I’m always loathe to use the phrase “coming out” to refer to things that aren’t actually, you know, coming out.

It feels very appropriating, especially when used in the context of a kink or fetish rather than a physical condition — the reality is that wearing diapers for fun and plewp_e, while not exactly socially approved, is certainly not the same sort of uphill struggle that open homosexuality has historically been.

But all that said, there usually are times when a diaper lover or an adult baby needs to let someone who’s not part of the “scene” know about his or her predilections, and that can be a tough, awkward conversation.

Here’s what I’ve learned from my years of wearing diapers:

1. Be Honest with Yourself about Who Needs to Know

A rule of thumb that has always served me well is this: if it will require specific effort to hide my diaper-wearing from an individual, I’m better off telling that individual.

That’s both courtesy to them (honesty = good) and less mental stress for you (deception = work). You don’t want to have to be constantly worrying that you’ve left a used diaper somewhere, or that your stash will be discovered, or that a bit of plastic will poke out of your waistband at the wrong moment. It just wears you down and makes you feel awful.

So take a good stock of the people in your life who are going to find out anyway, and who might be affected by it. Your co-workers don’t all need to know, for example, since it doesn’t have much impact on them, but you probably want to discreetly inform your boss so that he or she is prepared in advance if anyone does notice and is rude enough to mention it “up the chain.”

Similarly, anyone you’re sharing a house with — parents, roommates, spouses, whatever — definitely needs to know. You’re sharing bathrooms, trash cans, and other real, practical things that your diaper-wearing affects.

Make your own calls — but make them honestly. Don’t try to wriggle out by telling yourself that so-and-so probably won’t ever notice.
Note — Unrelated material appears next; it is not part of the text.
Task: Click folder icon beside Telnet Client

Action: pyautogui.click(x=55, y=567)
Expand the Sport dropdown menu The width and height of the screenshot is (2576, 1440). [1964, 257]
If you’re in their life a lot, or vice versa, they should probably be in the loop.

2. Don’t Make a Show of It

People respond to cues. If you call everyone together and tell them you have a shocking revelation that might upset them, they’re going to be primed to be upset. Avoid the “family meeting” or “relationship counseling” sort of solemn-faced, grim-voiced scenario.
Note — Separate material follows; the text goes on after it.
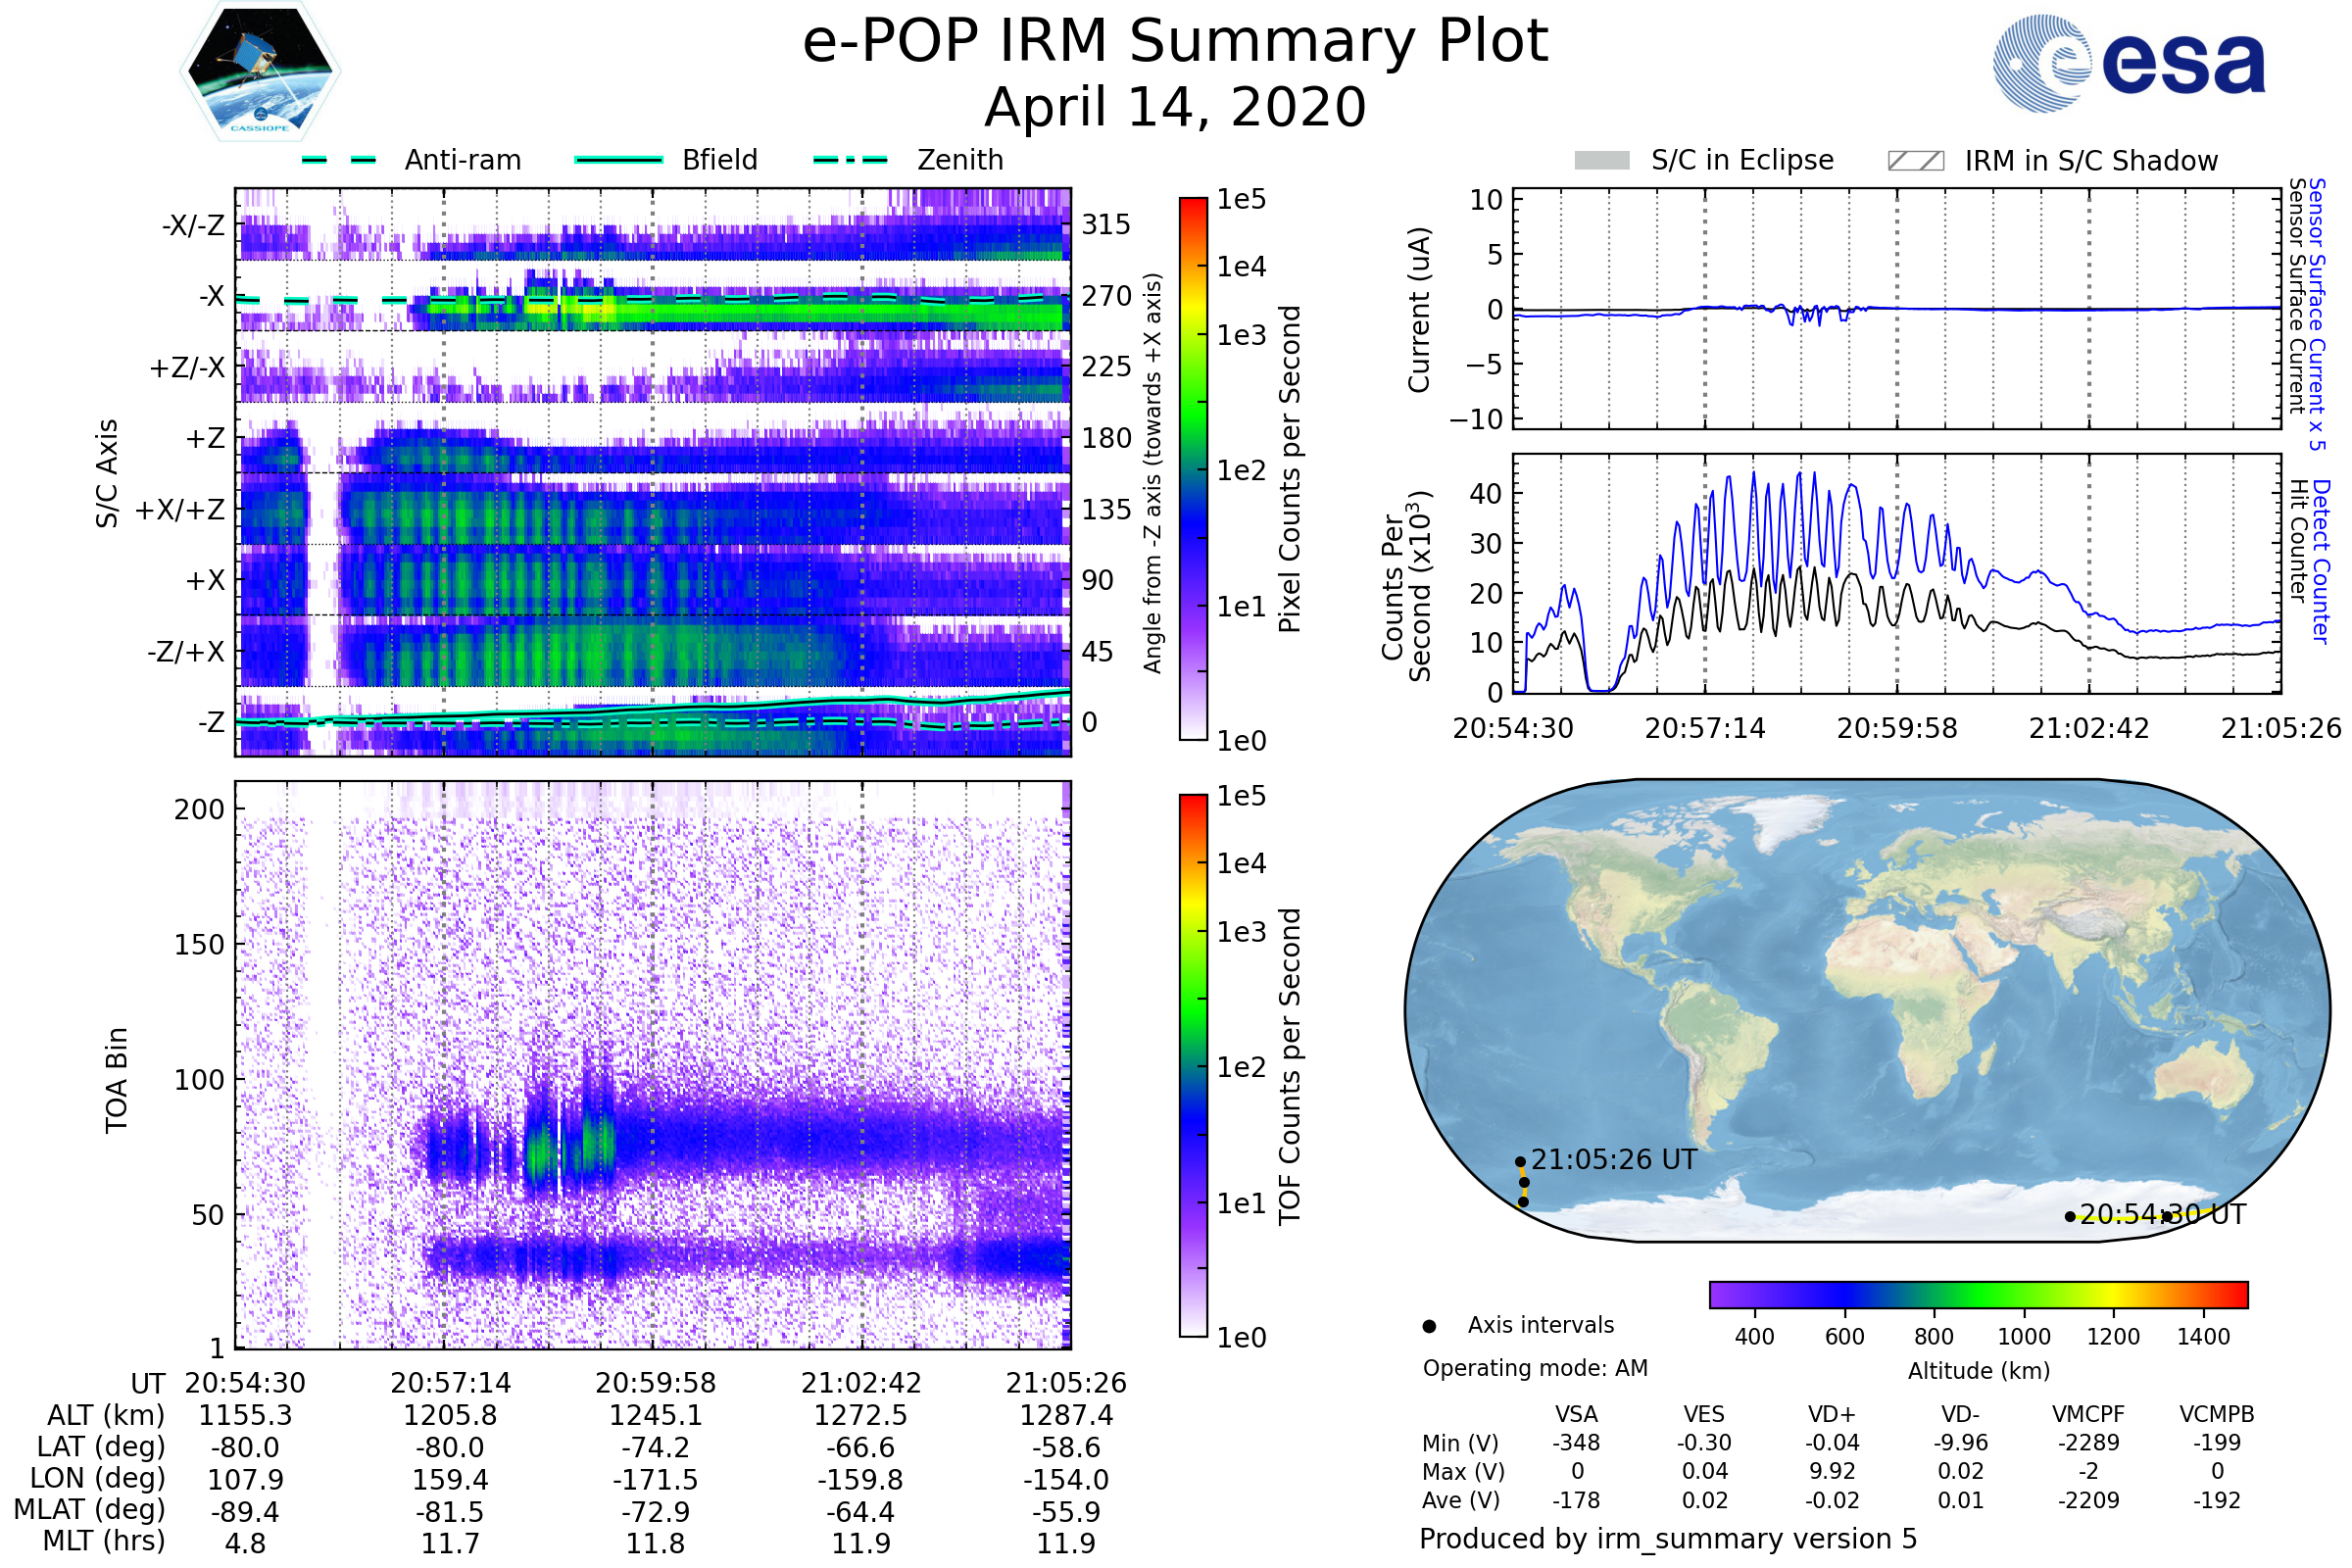
Task: Click the CASSIOPE mission hexagon logo
Action: point(260,72)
Instead, just pull the person you need to tell quietly aside during some everyday interaction and say “Hey, let me grab you for a moment.”

Then, lead off with “This isn’t really a big deal, but I thought you should probably know…” and segue into your explanation. Treat it with a little gentle humility, but don’t act like you’re letting them in on a huge, life-changing secret. You’re really not.

The more ordinary you make your explanation, the more likely it is that your listener will accept your diaper wearing as just that — ordinary.

3. Avoid Detailed Explanations

You don’t have to tell everyone your motivation for wearing diapers. In fact, if the motivation is primarily sexual, it’s pretty rude to. They don’t want to hear that, any more than you want to know what gets their naughty bits tingling!

A good explanation should go something like “Since you’re going to be seeing me around a lot anyway, I just thought you should know: I wear diapers, and they do show from time to time. Don’t be shocked if my pants look a little thick or I’ve got some plastic sticking out over my waistband or whatever.”

They may ask “why,” though most people won’t. Even then you’re allowed to keep it vague: “It’s something I’ve needed to do for a while now. I’m not getting sick or anything, I just need diapers under my clothing.”

Avoid getting into nuances of medical conditions, incontinence, psychological issues, or anything else along those lines. “I need them and I wear them” is more than enough.

And that’s all there is to it — it’s not always a fun conversation to have, and it can be especially hard with family members, but at the end of the day it takes about fifteen minutes of mild embarrassment  Compare that to the hurt feelings that will inevitably occur if someone finds out and realizes that you didn’t trust him or her with the information, and it’s well worth the brief awkwardness.